Not too long ago I had lunch with the wife of a man who made a big impact in my life when I was a teenager. He was the owner and CEO of the very first company I worked for. I started part-time when I was in high school and he was probably the most stand up guy I have ever met. I was sadden to here he had passed away about a year ago – sadden because I would have made an effort to contact his family sooner – instead I typed out a 3 page letter to his now widow and told her how he impacted my life and how all these years later I still tell the story when the situation warrants it. I was both happy and surprised when his widow called me and invited me to lunch. I always thought she was a wonderful woman and the lunch just proved that to me all the more.

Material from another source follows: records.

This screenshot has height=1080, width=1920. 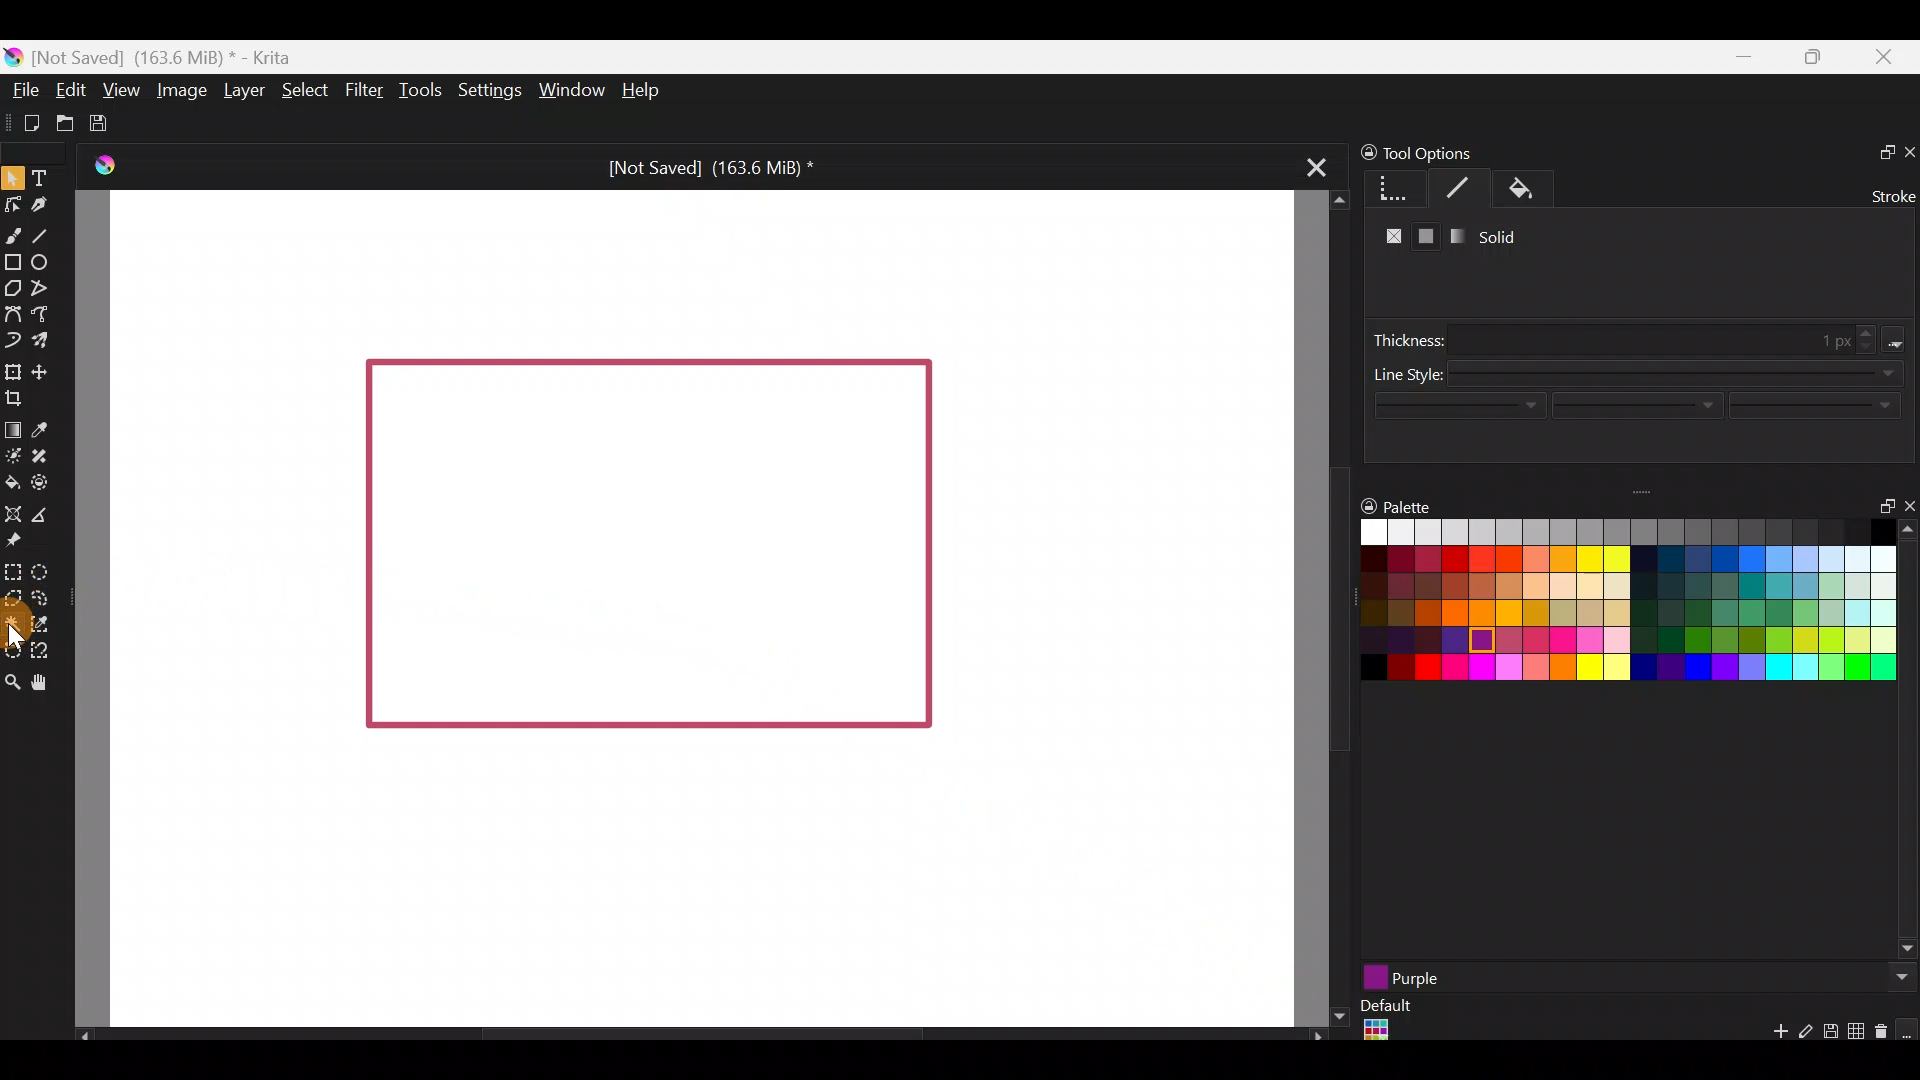 What do you see at coordinates (48, 454) in the screenshot?
I see `Smart patch tool` at bounding box center [48, 454].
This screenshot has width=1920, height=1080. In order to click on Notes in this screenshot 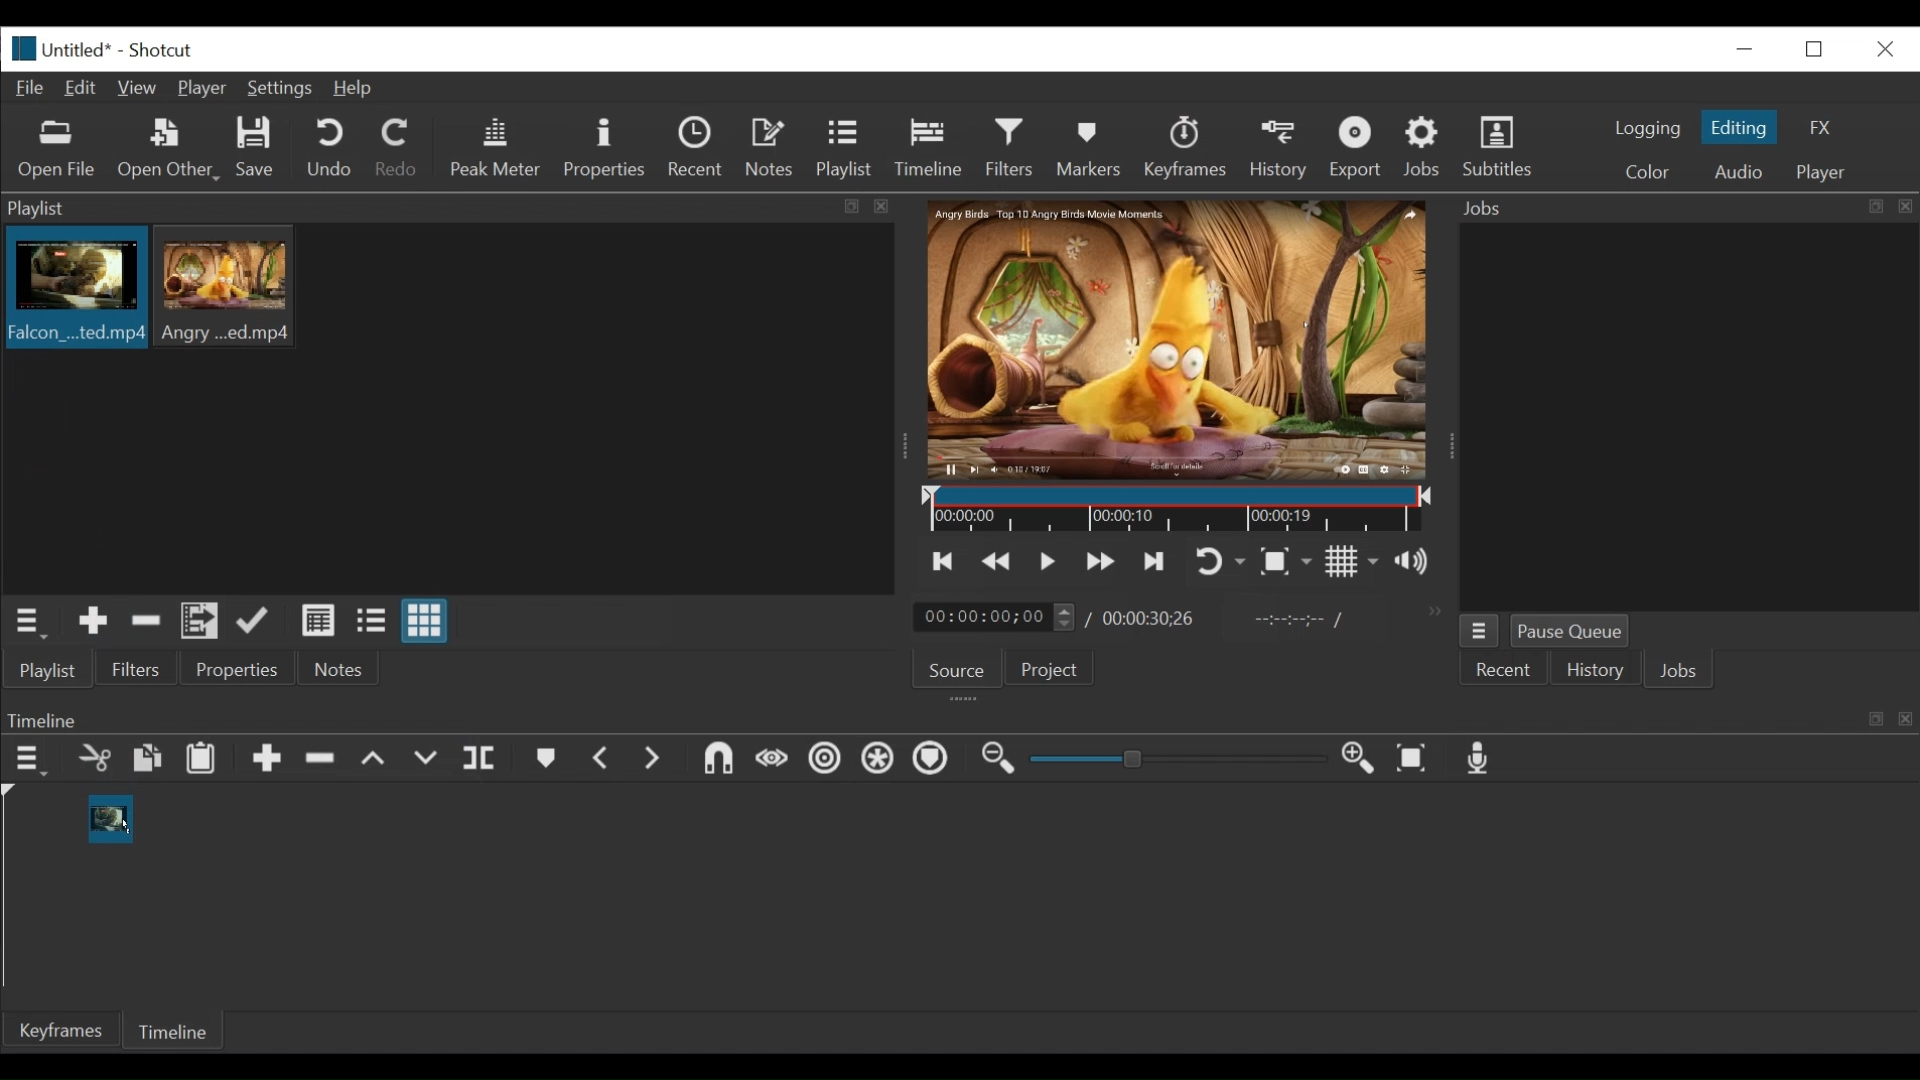, I will do `click(339, 669)`.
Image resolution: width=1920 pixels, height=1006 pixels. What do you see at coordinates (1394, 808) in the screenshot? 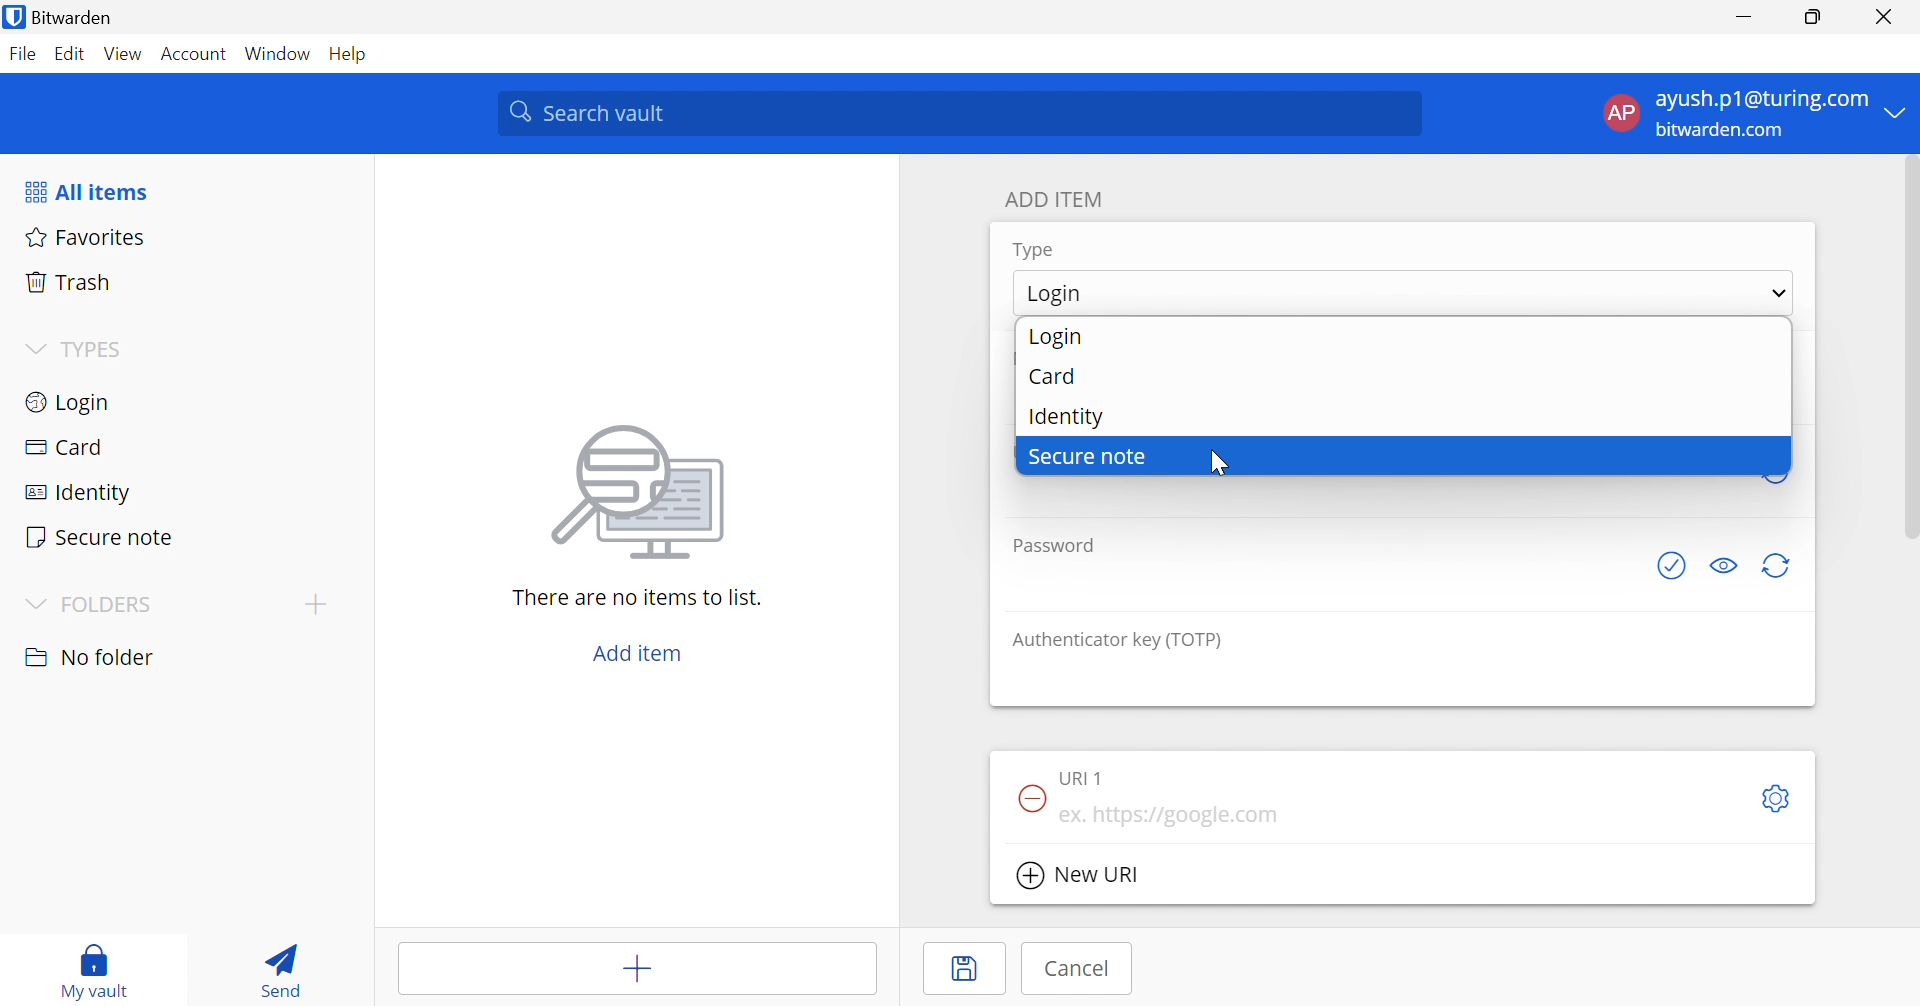
I see `ex. https://google.com` at bounding box center [1394, 808].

We met at a local restaurant and she looked exactly like I remembered her. I don’t know – for some reason I expect a little old lady using a cane to walk in but that didn’t happen. When she walked in – she looked the same – Father Time had been good to her. She told me she was so touched by my letter that she was going to include it in the book she was writing. What? Wait. What book? She told me that her late husband left this world on his terms – how he spent his last days – how she and her family supported him and she was writing a book about it and thinking of calling it something along the lines of “Dying with Dignity” or grace. By the time she finished talking, finished telling me about this, tears were streaming down my face and I was sobbing so badly and just like I remember her being – she was so calming – so motherly – so beautiful and we talked for hours. I left there feeling better – it was as if she transferred her calming demeanor to me. What a truly amazing woman she is. The story she told me really was so wonderful and I really hope she does write that book. I think it would be a best seller.
This morning when I woke up I wasn’t feeling all that great and yesterday I napped for the first time in a while. It’s like my body is going through these peaks and valleys and right now I seem to be headed down into a valley. Have you ever noticed I write more when I am not feeling well – I just did. It’s raining today (I also write more when it is raining out) and I have no plans this weekend other than to watch an important football game tomorrow and maybe work on the walking sticks. I found this one this past Wednesday when I was with Buddy. It’s too beautiful to paint so I cleaned it up, sanded the shit out of it and have put 5 coats of polyurethane on it so far. I love its shape – the knob (or whatever it is called) on what will be the top of it – the palm of someone’s hand fits nicely resting there. I don’t even know what kind of wood it is. And I have to give Buddy all the credit for spotting it – just when I thinking he was pretty “out of it” that day he up and points to it……..love that guy.
Someone sent me this article entitled “Midwives for the Dying” and I found it fascinating. The women who sent it to me is a relative of the BFF. Probably 5 years ago I remember her talking about this and saying there was a need for it and I didn’t pay too much attention – Now I am.